💢 Les pauvres seront gagnants…
Les pauvres, les marginaux, les handicapés, les écrasés, sont toujours les derniers. La société moderne en fabrique tous les jours davantage et elle les méprise, même lorsqu’elle s’en sert. Déjà les prophètes annonçaient qu’il sortirait quelque chose de ces petites gens, de ceux qui sont comptés pour rien.
Dans l’Eglise de Jésus Christ, les croyants n’ont pas à miser d’abord sur la naissance, le savoir, le pouvoir, mais sur la fidélité à la Bonne Nouvelle: c’est souvent fou et dangereux. Ainsi le Royaume de Dieu appartient à tous ceux qui restent fidèles au message de Jésus Christ jusqu’au bout de leur existence, malgré les risques.

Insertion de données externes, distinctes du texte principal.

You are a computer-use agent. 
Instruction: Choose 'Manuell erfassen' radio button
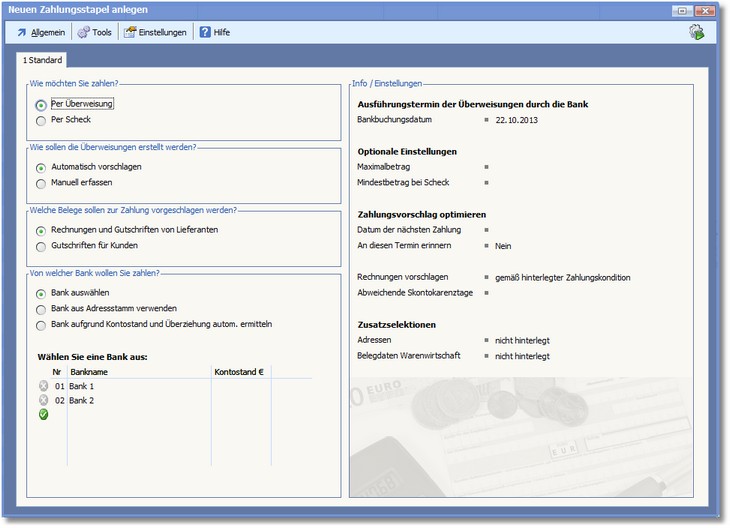[41, 184]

Cet évangile est celui de la joie: «Heureux… réjouissez-vous, soyez dans l’allégresse…» La raison de cette joie, c’est le Royaume des cieux dès la première des Béatitudes. Si nous demandons: «Qu’est-ce que le Royaume des cieux?», les autres Béatitudes nous diront que c’est Dieu lui-même. Oui, Dieu lui-même, à l’action dans la vie des hommes: quand il réconforte les affligés, comble l’espérance des affamés de justice, pardonne à ceux qui ouvrent leur cœur à la misère de leurs frères, se laisse trouver par ceux qui le cherchent d’un cœur sincère, et reconnaît pour ses fils les bâtisseurs de la paix. Mais, pour faire cette expérience de l’action de Dieu dans sa vie, il faut se compromettre pour la non-violence, pour la justice et la bonté, pour la paix et pour la pureté de ses intentions. Il faut savoir affronter les insultes et les moqueries, savoir risquer la persécution et la calomnie.
Avons-nous faim de justice aussi fortement qu’il nous arrive d’avoir faim de bonheur ou de succès?
💢 L’annonce du bonheur de Dieu…
Le bonheur de Dieu, c’est de répandre le bonheur. Celui-ci imprègne les relations entre le Père, le Fils et l’Esprit. Le bonheur jaillit aussi dans les relations entre Dieu et les hommes. Au-delà de toutes les misères, des souffrances, des deuils qui ne cessent de frapper l’humanité. Jésus vient annoncer un bonheur radical.
Ce bonheur évangélique ne se confond pas avec le plaisir que nous promettent la publicité et tous ceux qu’on appelle les marchands de bonheur. Ce n’est pas un bonheur facile, ce n’est pas un bonheur qui s’achète. Ce bonheur évangélique s’expérimente partout, même dans l’épreuve. Les cas retenus dans la liste des Béatitudes sont surtout des épreuves ou du moins une situation humaine très différente de l’idéal que propose la société de consommation. Les premières communautés chrétiennes n’étaient pas faites de gens puissants, ni de haute naissance, mais de personnes modestes, méprisées, jugées folles par la sagesse du monde. Leur fierté, comme celle de tout chrétien, était la sagesse selon le Christ, clé du vrai bonheur.